Bağırıyordu annesi tüm gücü ile "Yeter! Artık sen ve senin şu alkol sorunlarına katlanamıyorum Jason! Eşyalarını topla ve çabuk uzaklaş evimden!"
"Evin mi? Sence burası 'senin' evin mi? Benimle evlenirken aynı şeyi söylemiyordun seni sütük!"
"Jason kapa çeneni, benimle böyle konuşmaya hakkın yok! Ayrıca içerde bir çocuk var bunu unutma!"
"Çocuk ha? Merak ediyorum, acaba George benden mi? Söylesene!"
"Jason, sen gerçekten şuan ne dediğinin farkında değilsin!"
"Ah emin ol ki ne dediğimi çok iyi biliyorum. Seni aptal, deli kadın!"
Nefret ediyordu hayattan, ne zaman anne ve babasının birbirlerine nefretle bağırdığını duysa... Elleri ile kulaklarını kapatımıştı. Güzel şeyler düşünürse belki her şey gerçekten güzel olabilirdi?
Kulaklarını kapattığında aniden sesszilik olduğunu farketti. Anlamlandırması güçtü, gerçekten işe yaramışmıydı? Ne yazik ki umduğu gibi olmadı, sessizlik uzun sürmedi. Birden odasının açılan kapısı ile başını kaldırdı ve kapıya doğru döndü. İçeri saçları dağılmış, bitkin annesi gözlerini silerek girdi. Girer girmez yatağa doğru yürüdü ve George'a sımsıkı sarıldı.
Annesinin ona sarılmasıyla aniden gözleri doldu, sesi titreyerek "Anne yine ne oluyor" diye sormaktan başka yapabileceği yoktu...
George'un. Annesi geri çekildi, kızarmış gözleri ile gülümseyerek "Hiç" dedi ardından George'un saçlarını okşayarak "Biraz dışarı çık" dedi ama George ters bir şekilde "Hayır" diye cevapladı. "Sadece babanla biraz konuşacağız" dedi kadın George'un gözlerinin içine bakarken, yine tekrarladı George "Hayır, istemiyorum"
George yavaşça ayağa kalktı, annesinin beline sarıldı. "Dışarı çıktığımda babam yine sana bağırmaya devam edecek, yine sana zarar verecek" diye sesszice konuştu, içeride pini çekilmiş bir bomba gibi bekleyen babasının duymasından korkarak.
"Hayır, bana zarar vermeyecek. Baban beni seviyor, sadece konuşarak halledeceğiz" dedi annesi ona sarılan George'un koyu kahve saçlarında ellerini gezdirerek.

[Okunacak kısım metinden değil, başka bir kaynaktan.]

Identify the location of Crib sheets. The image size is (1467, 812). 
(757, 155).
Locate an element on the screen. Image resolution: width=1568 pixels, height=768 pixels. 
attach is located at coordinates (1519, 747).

George kafasını yukarı dikti, annesinin yüzüne bakarak sordu "Babam seni seviyorsa neden sana vuruyor?" Bu ani sorunun ardından duraksadı kadın, derin bir nefes alıp "Baban bana vurmuyor" diye cevapladı.
"Kollarında neden morluklar var anne?" diye sordu George. Ne cevap verecekti zavallı kadın? Ne diyebilirdi biricik, tek oğluna. gözleri doldu sadece gülümsemeye çalışırken "Alerji" diyebildi...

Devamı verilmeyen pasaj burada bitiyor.